Friday, April 12, 2019

Parenting For Three Year Old

Five teachers with a combined 90 years of experience share advice for parents of two - to 5-year-olds. Finding the Best from Your Kid I worry that my 3-year-old, Sophie, has a split personality. At college she cleans her toys up, puts on her shoes, and is entirely self indulgent at potty time. At home, she yells whenever I ask her to pick anything up, insists that I join in the restroom whenever she has to go, and lately has started demanding that I spoon-feed her dinner. Certainly, her instructor knows something that I don't. But , what parent hasn't sometimes wondered: Why is my kid better for everyone else than for me personally? The easy answer: Your kid tests her limits with you since she trusts you'll love her no matter what. But that doesn't mean you can't borrow a few plans from the preschool instructors ' playbook to get the best from the little one. We asked educators from around the nation for their hints so listen up and take notes! .

Do it .

There's a reason the cleanup song functions.

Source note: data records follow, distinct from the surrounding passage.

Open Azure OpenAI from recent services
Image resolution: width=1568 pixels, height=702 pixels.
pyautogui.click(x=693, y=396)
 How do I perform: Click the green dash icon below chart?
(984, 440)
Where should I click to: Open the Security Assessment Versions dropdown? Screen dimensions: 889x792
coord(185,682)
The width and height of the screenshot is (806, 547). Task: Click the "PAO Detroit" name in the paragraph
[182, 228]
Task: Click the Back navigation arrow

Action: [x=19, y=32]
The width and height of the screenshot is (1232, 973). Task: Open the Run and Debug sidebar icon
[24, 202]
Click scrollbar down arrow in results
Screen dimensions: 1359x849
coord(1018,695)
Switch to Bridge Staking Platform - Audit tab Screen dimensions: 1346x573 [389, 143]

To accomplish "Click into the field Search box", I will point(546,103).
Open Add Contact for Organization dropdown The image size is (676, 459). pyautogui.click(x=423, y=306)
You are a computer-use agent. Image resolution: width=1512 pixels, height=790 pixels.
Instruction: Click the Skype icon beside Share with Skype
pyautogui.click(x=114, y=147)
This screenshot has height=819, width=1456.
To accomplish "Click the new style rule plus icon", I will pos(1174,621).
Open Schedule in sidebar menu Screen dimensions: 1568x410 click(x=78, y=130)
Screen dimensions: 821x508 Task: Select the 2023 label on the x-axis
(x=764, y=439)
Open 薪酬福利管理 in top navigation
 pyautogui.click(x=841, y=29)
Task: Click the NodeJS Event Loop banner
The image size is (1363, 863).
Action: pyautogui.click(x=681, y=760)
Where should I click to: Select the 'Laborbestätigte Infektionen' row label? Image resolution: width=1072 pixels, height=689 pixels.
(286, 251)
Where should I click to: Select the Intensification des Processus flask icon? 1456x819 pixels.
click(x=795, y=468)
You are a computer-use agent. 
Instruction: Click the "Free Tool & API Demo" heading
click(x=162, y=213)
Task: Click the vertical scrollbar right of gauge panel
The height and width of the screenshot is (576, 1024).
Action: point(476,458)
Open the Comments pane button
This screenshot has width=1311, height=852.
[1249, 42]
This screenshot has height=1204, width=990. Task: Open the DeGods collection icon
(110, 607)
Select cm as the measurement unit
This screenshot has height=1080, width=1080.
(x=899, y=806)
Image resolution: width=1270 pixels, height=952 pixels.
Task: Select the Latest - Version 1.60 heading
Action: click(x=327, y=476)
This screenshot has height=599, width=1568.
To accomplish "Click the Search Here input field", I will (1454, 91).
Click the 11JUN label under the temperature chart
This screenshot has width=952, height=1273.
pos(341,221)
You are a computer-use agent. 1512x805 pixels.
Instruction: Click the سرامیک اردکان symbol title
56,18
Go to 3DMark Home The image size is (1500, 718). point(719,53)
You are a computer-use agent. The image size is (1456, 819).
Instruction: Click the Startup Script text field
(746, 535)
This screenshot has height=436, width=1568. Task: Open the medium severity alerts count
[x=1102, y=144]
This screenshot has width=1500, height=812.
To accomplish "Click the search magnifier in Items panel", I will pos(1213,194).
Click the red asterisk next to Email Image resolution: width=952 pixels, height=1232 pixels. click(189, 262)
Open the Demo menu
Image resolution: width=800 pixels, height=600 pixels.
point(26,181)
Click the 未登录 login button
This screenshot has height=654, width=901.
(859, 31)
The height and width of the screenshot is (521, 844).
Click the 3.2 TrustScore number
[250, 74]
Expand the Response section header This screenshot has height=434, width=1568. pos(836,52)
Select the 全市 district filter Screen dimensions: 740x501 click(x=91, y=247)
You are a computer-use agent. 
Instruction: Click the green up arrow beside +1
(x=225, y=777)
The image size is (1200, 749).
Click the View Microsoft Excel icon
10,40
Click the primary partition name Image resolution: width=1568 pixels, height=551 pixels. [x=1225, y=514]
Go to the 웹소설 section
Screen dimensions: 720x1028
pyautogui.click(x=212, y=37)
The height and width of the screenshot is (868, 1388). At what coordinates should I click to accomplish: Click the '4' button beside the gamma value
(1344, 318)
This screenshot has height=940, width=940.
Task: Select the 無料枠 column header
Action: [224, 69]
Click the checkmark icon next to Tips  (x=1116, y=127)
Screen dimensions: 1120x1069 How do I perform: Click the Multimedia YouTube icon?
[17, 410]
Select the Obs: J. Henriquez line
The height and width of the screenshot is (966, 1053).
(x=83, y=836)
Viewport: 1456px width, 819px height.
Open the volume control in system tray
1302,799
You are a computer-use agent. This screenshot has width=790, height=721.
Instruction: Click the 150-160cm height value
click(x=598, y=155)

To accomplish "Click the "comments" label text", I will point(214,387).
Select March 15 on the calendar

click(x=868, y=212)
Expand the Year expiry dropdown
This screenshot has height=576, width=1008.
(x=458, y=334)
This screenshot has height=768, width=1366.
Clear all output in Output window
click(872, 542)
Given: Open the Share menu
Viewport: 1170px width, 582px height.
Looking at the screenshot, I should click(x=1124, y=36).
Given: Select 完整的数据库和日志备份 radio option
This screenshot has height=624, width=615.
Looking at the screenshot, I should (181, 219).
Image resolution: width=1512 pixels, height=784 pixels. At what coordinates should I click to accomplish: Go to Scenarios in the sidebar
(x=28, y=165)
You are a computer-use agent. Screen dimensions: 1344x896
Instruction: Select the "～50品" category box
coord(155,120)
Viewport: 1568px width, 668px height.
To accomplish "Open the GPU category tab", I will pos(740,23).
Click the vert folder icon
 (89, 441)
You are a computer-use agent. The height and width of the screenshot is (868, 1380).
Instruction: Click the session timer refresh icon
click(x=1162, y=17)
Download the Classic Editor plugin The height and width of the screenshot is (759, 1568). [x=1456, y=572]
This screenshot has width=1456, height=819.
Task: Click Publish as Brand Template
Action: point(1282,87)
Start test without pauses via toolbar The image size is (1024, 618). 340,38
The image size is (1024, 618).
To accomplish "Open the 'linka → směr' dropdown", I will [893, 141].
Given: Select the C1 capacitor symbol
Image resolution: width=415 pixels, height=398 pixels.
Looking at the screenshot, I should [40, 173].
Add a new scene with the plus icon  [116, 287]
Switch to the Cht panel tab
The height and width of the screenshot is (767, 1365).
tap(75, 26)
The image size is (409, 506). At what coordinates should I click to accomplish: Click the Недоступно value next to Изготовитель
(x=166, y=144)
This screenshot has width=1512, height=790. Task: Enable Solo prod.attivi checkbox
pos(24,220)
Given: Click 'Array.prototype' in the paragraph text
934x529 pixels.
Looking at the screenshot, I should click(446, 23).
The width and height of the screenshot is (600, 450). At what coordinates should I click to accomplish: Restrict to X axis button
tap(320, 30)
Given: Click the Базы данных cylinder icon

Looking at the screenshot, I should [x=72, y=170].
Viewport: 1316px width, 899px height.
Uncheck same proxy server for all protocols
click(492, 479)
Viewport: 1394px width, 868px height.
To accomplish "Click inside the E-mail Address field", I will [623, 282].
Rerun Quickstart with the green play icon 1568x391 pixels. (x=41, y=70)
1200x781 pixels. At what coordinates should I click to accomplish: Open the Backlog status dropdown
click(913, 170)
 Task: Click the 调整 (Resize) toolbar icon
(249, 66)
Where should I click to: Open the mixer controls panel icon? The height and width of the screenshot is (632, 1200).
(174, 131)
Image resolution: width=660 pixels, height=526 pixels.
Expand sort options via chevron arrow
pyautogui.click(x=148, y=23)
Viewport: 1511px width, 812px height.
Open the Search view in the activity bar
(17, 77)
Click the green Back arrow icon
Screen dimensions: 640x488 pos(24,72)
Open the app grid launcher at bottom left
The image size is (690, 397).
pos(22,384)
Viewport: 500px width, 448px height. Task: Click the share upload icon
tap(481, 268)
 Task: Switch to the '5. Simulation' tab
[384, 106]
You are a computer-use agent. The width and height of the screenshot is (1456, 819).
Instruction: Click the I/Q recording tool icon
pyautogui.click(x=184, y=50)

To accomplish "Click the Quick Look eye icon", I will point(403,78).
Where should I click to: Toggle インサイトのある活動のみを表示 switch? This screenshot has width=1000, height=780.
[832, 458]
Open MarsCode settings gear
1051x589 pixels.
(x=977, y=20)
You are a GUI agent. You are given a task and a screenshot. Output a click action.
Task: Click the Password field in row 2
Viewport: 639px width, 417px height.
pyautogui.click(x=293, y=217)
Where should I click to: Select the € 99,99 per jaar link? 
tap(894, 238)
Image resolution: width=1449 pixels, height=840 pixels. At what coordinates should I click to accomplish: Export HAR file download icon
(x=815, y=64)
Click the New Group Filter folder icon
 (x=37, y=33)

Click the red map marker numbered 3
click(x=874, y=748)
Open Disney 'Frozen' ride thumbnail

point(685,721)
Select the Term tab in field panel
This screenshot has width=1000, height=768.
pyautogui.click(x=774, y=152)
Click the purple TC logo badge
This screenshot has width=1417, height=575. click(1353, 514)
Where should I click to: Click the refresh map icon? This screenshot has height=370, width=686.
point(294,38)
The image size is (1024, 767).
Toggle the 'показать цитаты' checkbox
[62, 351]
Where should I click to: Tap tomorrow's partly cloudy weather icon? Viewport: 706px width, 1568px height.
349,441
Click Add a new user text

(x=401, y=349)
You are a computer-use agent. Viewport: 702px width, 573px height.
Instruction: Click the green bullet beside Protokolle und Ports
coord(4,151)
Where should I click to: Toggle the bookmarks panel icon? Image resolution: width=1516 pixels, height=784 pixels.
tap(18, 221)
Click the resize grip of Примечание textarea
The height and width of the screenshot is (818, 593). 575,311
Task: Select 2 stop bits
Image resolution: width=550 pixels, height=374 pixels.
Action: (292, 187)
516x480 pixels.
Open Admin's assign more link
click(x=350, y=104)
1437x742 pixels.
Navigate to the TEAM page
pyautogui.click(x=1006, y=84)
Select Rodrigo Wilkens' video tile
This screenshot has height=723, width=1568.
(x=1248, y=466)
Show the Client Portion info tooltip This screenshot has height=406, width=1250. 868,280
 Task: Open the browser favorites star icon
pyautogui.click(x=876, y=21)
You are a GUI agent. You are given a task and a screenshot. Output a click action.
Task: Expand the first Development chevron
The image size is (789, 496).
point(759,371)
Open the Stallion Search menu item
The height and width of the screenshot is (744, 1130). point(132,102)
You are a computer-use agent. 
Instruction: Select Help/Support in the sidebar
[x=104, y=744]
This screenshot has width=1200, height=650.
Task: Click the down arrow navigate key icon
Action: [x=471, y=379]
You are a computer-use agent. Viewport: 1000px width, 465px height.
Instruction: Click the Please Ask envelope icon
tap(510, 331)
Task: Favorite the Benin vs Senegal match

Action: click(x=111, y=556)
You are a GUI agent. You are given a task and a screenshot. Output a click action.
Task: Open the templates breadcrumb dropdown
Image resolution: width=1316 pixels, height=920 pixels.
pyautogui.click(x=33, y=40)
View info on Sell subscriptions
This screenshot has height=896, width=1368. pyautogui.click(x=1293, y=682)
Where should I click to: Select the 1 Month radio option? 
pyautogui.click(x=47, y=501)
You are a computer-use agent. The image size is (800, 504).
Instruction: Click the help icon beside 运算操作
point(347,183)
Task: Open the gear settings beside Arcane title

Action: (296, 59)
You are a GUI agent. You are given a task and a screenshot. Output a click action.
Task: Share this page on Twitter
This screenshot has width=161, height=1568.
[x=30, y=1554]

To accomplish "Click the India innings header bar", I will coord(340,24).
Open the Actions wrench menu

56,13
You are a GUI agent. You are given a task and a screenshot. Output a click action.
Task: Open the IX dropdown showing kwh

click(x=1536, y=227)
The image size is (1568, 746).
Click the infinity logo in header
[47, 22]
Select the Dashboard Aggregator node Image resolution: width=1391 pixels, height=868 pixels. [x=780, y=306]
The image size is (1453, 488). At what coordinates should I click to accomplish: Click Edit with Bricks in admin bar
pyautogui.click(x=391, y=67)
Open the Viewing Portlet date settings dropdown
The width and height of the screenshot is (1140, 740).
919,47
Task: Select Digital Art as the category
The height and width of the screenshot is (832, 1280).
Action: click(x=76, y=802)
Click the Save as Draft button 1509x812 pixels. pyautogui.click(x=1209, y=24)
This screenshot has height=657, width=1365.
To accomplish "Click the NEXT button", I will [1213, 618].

Establish a job to music, and suddenly it's fun, says Sandy Haines, a teacher in the Buckingham Cooperative Nursery School, in Glastonbury, Connecticut. In case you're not feeling creative, suggest racing a song: Would you get dressed before Raffi finishes singing 'Yellow Submarine'?

Let your child work out small squabbles

Instead of swooping into settle disputes, stand back and allow them to work it out (unless they're hitting each other). You won't always be there to rescue your child.

Give structured decisions

If, for instance, your 3-year-old refuses to sit at the dinner table, you might offer the choice of sitting and getting dessert -- or not sitting and passing up a treat. Initially, your child might not make the best option, but he will, since he'll see that the wrong decision isn't get him what he wants, says Buss. Just be certain, if you'd like your child to choose choice A, that option B is less appealing.

Redirect.

If your preschooler is leaping on the couch or grabbing for her big sister's dolls, distract her by asking if she'd love to draw a picture or read a brief story together.

Disciplining Effectively

It struck me recently that I've never met a parent who doesn't use time-outs, and never met a preschool teacher who does. So what discipline strategies do teachers advocate?